WHAT YOU SHOULD DO: Continue the text on NGL pipelines, starting after its last sentence.
---------- EXCERPT PROVIDED ----------
NGL Pipelines – Newest Health & Safety Threat

We are familiar with oil and natural gas pipelines.  There are several of these crossing Ohio, including the NEXUS and ROVER natural gas transmission lines that move natural gas from the shale fields of eastern Ohio to Michigan and then to export across the border with Canada.

What is not as familiar are NGL (Natural Gas Liquids) pipelines.  Natural Gas Liquids, like ethane, butane, pentane, propane, and isobutane are produced by some shale wells in Marcellus and Utica shales.  These products have their own long-distance transmission lines.  The Utopia line, running from Harrison County in Ohio to Windsor, Ontario is one of these NGL pipelines.  The proposed Falcon Pipeline, now in the permitting process, is another.  It would run from Harrison County, Ohio, through a small part of West Virginia, and into Washington County, Pennsylvania, crossing the Ohio River on the way.

According to a Canadian Study (Public Safety Risk Assessment of Natural Gas Liquids, Zelinsky & Springer, 1996) NGL compounds like ethane “have a high vapor pressure, and when accidentally released, may form a flammable dense gas cloud.  If the cloud is ignited, a flash fire or vapor cloud explosion may occur.”

Such an explosion of an ethane pipeline did occur in 2015 in Brooke County, West Virginia.  According to a report in the Wheeling Intelligencer, the resulting fire continued for some time.  Fortunately, no one was killed, but some families had to be evacuated.
---------- DATA EXTRACT ----------
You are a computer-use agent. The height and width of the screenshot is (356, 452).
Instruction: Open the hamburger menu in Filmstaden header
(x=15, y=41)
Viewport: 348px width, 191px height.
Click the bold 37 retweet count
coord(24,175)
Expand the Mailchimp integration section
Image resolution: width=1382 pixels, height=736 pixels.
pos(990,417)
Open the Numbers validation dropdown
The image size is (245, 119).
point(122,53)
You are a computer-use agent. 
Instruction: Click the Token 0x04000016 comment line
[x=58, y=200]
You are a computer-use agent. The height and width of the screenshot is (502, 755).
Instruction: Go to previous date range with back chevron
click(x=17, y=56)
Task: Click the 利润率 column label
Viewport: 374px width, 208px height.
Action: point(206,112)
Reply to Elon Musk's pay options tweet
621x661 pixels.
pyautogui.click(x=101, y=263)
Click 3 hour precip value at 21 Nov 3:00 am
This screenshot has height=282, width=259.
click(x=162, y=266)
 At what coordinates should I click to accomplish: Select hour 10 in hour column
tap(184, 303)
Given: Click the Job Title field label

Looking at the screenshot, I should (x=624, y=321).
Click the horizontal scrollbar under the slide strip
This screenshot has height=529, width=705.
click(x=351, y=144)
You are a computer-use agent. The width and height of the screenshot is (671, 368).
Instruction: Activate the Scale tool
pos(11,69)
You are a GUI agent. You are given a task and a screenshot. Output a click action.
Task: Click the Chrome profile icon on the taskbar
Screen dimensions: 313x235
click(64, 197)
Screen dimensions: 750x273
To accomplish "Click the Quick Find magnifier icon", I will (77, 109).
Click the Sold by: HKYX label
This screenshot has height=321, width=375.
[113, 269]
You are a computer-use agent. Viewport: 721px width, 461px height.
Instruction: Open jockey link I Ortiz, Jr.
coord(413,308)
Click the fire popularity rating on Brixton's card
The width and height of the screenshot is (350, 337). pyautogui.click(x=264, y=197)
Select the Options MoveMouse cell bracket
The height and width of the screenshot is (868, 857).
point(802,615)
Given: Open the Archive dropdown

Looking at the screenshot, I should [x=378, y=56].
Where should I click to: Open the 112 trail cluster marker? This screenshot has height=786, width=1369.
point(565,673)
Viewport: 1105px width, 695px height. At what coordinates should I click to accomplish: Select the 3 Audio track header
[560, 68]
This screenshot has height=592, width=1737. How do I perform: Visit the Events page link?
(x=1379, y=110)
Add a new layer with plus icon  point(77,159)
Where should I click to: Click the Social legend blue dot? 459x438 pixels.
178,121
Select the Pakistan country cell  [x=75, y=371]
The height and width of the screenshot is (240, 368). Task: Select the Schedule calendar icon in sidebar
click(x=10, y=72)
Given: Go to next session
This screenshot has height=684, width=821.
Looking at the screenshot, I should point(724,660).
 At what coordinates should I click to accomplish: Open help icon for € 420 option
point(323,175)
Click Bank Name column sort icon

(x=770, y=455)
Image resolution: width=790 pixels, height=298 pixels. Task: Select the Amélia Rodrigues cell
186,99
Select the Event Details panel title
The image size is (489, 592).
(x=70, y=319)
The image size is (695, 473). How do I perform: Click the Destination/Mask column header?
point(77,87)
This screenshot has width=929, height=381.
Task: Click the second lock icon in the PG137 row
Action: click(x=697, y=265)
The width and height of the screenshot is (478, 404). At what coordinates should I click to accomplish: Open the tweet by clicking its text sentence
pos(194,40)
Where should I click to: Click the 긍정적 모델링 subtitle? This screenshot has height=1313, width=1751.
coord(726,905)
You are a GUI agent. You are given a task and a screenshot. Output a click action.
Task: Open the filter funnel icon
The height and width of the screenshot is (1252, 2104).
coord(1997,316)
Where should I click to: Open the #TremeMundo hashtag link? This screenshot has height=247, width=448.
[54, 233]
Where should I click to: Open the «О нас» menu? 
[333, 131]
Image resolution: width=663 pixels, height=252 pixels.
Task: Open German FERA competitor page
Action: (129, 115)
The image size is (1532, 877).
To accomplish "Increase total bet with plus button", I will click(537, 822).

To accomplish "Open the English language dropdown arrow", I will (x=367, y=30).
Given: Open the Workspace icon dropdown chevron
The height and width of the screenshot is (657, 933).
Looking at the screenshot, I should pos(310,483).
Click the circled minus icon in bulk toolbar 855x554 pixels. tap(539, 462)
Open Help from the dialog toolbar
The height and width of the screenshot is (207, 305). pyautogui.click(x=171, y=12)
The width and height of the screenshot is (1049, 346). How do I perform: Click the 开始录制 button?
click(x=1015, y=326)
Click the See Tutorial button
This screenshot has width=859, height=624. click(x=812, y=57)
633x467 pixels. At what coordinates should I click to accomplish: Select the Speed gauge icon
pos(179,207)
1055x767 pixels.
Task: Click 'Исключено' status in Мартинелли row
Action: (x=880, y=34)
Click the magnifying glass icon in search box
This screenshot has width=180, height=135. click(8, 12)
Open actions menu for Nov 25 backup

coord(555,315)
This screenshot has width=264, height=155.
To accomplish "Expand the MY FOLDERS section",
----------
ANSWER BOX:
But back to the Falcon Pipeline which would cross the Ohio River.  A rupture and leak of that line could add to contamination of the river.   Moreover, the Falcon Pipeline would be just part of a sprawling new petrochemical complex in the Ohio Valley that would extend from Pennsylvania all along the Ohio River to Huntington, West Virginia and into Kentucky.  This will be the rise of yet another “cancer alley.”

Is this the price of economic development---that the health and safety of our fellow citizens has to be sacrificed? And when all the gas and NGLs run out, what kind of a mess will be left behind? And who, if anyone will clean it up? If we want to know the answers to those questions, just look at the record of the coal mining industry in West Virginia, Ohio, and Pennsylvania--- ruined land, ruined water, and a sickened and impoverished population.